Nowadays, we also have children's stories about unconditional love. When I was a kid, one of my favourite stories in this category was Love you Forever by Robert Munsch. It's about a mother who sings a song to her son, "I'll love you forever, I'll like you for always, as long as I'm living my baby you'll be." When the mother grows old, the son sings the song to her, replacing the word "baby" with "mommy." Afterwards, he goes home to sing the song to his newborn daughter. It's a very popular book and has been known to make people cry.
Last year, Love you Forever came up in an online parenting community that I'm in. Some people said that they found the book to be creepy because of the part where the mother drives across town with a ladder and climbs into her adult son's bedroom while he's sleeping to sing him the song. They have a point. Entering somebody else's house without their permission is a criminal offense. A mother climbing in through her adult son's window to sing to him while he sleeps is unhealthy and it's probably time to cut the umbilical cord.

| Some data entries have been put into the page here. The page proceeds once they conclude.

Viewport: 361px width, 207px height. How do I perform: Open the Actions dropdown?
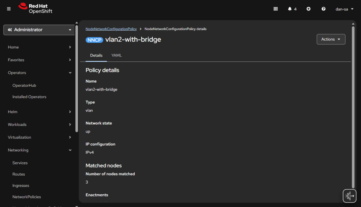[331, 39]
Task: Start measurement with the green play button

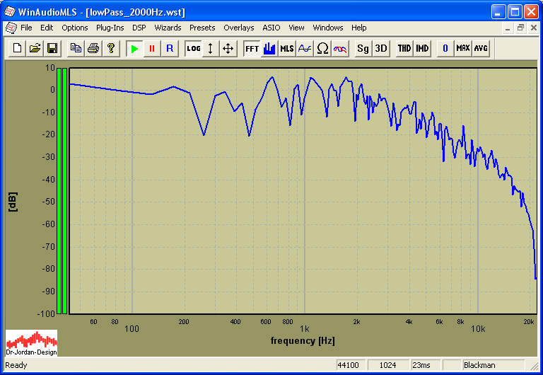Action: pos(134,48)
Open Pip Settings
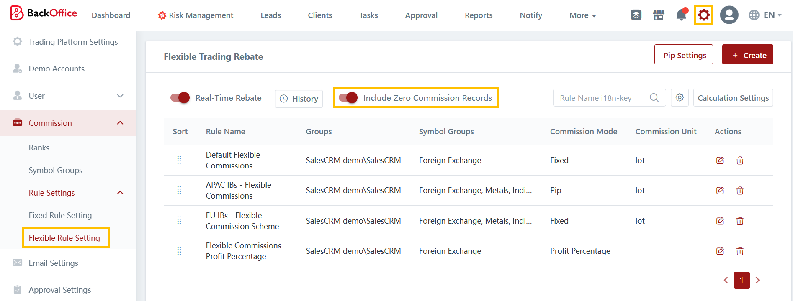The width and height of the screenshot is (793, 301). 683,55
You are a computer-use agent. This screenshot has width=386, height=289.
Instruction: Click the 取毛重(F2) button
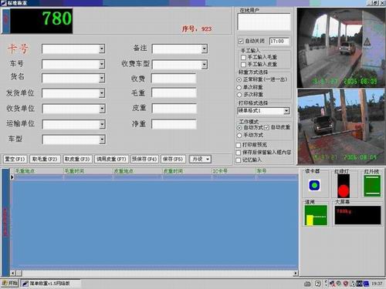click(45, 160)
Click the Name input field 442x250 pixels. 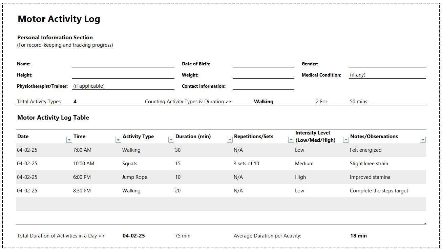pos(123,64)
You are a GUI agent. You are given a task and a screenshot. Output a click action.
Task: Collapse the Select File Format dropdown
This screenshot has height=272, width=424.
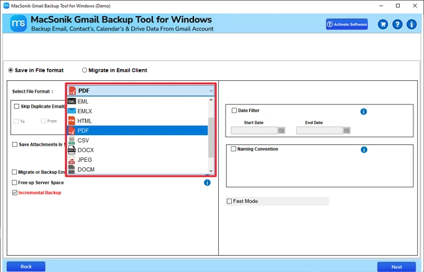tap(211, 91)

A couple of other people in the parenting community pointed out two things when defending the book. One, the instance with the mother climbing into her son's room is in line with Munsch's usual writing style. Part of the charm of his stories is that they are often exaggerated and over the top. His books have giant fathers who eat chocolate covered bricks for dessert, trains that come out of nowhere and stop in houses that have just been cleaned up, and snowsuits that have five zippers, 10 buckles, and 17 snaps. Two, some children feel happy and secure about the idea that their mothers will always love them enough to sing lullabies to them, even when they're all grown up.
Either way, I love Robert Munsch, but I'll never feel the same way about Love You Forever again.
I Love You, Stinky Face by Lisa McCourt takes a more lighthearted approach to a mother's unconditional love. When the mother tells her son that she loves him, he asks her if she would still love him if he were a super smelly skunk, a meat-eating dinosaur, or a scary swamp monster. His mother, of course, assures him that she would love him no matter what.
"But, Mama, but, Mama, what if i were an alligator with big, sharp teeth?"
"I'd buy you a bigger toothbrush! And if your throat hurt, I'd look inside your huge mouth. I'd tell you, 'I love you, my dangerous alligator.'"
It's a fun and warm story, and the illustrations are nice, too.